Ruchkin was transferred north, taking command of the 22nd Guards Rifle Corps of the 43rd Army of the 1st Baltic Front on 27 May. Ruchkin led the corps in the Vitebsk–Orsha offensive, the Polotsk offensive, the Šiauliai offensive, and the Rezhitsa–Dvinsk offensive. In late June, during the Vitebsk–Orsha Offensive, the units of the corps broke through the German defenses northwest of Vitebsk and advanced 20 to 40 kilometers in two days, reaching the Western Dvina. During the subsequent Polotsk offensive, the corps took the rail junction city of Polotsk by storm. For his performance in these operations, Ruchkin was awarded the Order of Suvorov, 2nd class on 19 September. The recommendation read:

Guards Major General Ruchkin has commanded the 22nd Guards Rifle Corps since 27 May 1944.

In a short period he managed to prepare the units of the corps for offensive battles.

Under his command, the corps, including the 51st, 47th, and 90th Guards Rifle Divisions and support units, taking part in the general offensive of the army, on the right flank northwest of Vitebsk, went over to the offensive on 22 June 1944.

The units of the corps broke through the fortified, deeply echeloned defense of the enemy and in five days moved up to 25 kilometers in bitter fighting, liberating 131 settlements and the railroad stations of Lovsha and Obol. In bitter fighting it took the four-highway junction of Rovnoye, having important significance in forested and swampy terrain conditions. This cut the rail and highway lines from Vitebsk to Polotsk and the Vitebsk-Lepel highway.

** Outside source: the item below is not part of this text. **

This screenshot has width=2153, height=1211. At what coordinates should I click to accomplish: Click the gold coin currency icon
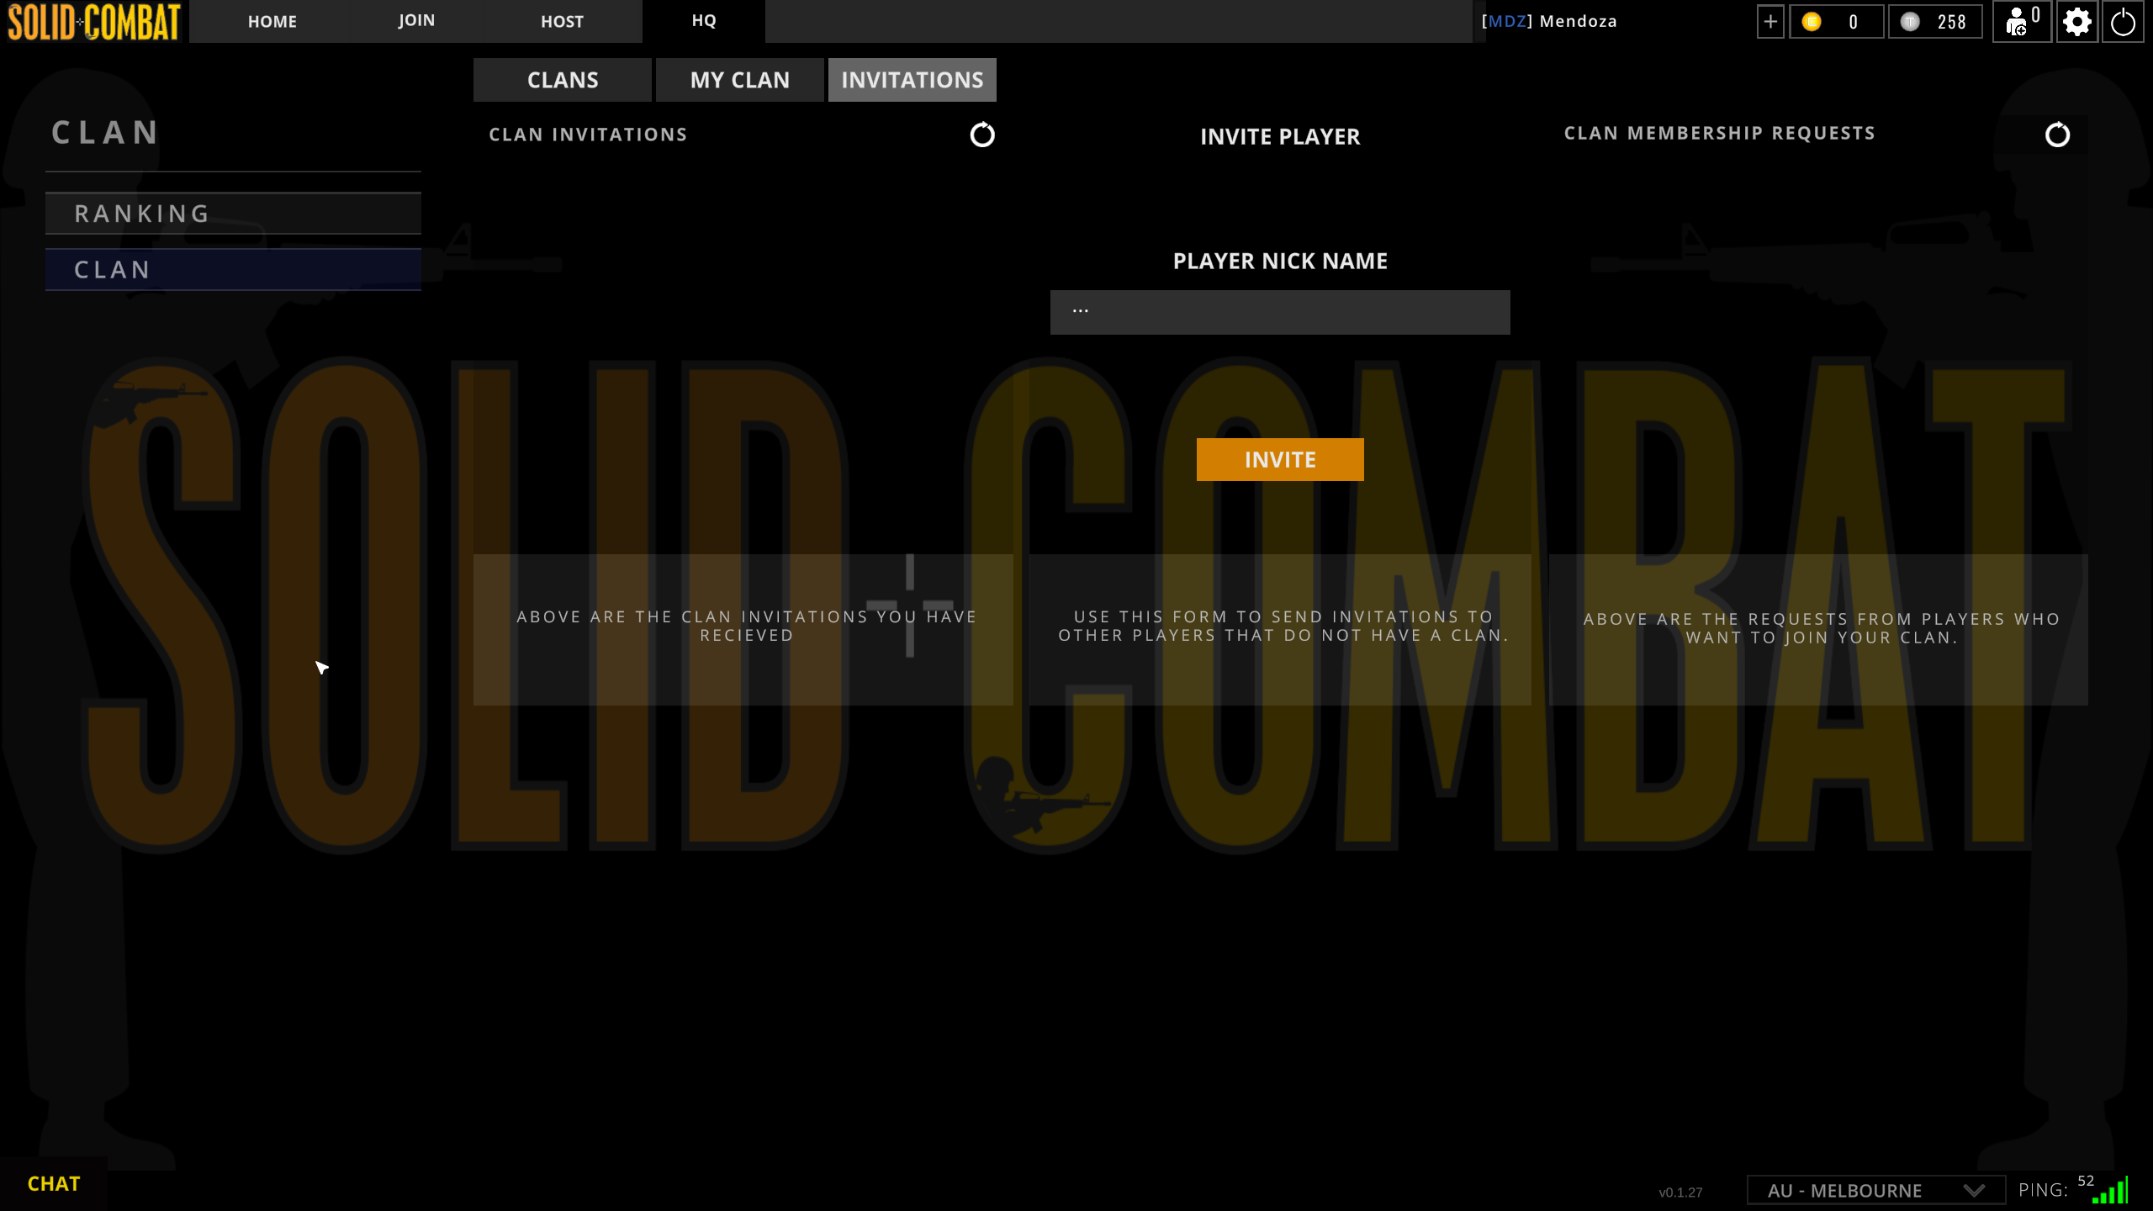coord(1812,21)
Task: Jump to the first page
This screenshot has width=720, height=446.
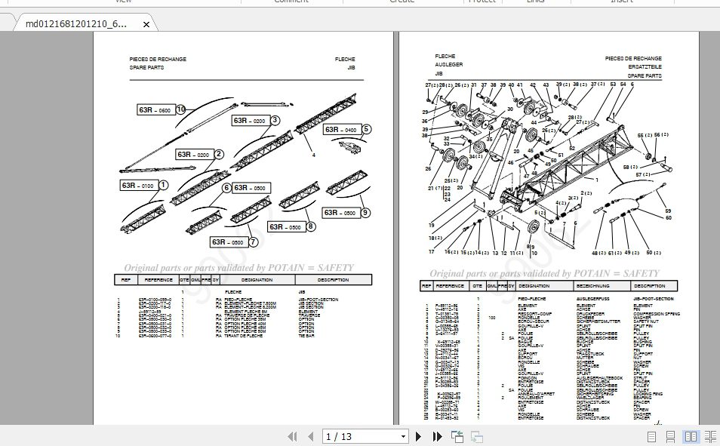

The corps inflicted a major defeat on the Polotsk group of the enemy, destroying up to 5,300 soldiers and officers of the enemy, a large amount of equipment and taking up to 200 prisoners. Repeated enemy counterattacks from 24 to 27 June, with the goal of restoring their positions, were successfully beaten back. The corps swiftly pursued the retreating enemy.

For skillful command of the corps in the breakthrough of the enemy defensive zone, quick organization of the pursuit, and displaying in this courage and urgency, Guards Major General Ruchkin is deserving of the award of the Order of Suvorov, 2nd class.

The corps seized Zarasai during the Šiauliai offensive as part of the 6th Guards Army and subsequently fought its way to the Mūša river in the region west of Biržai. Ruchkin was promoted to the rank of lieutenant general on 13 September.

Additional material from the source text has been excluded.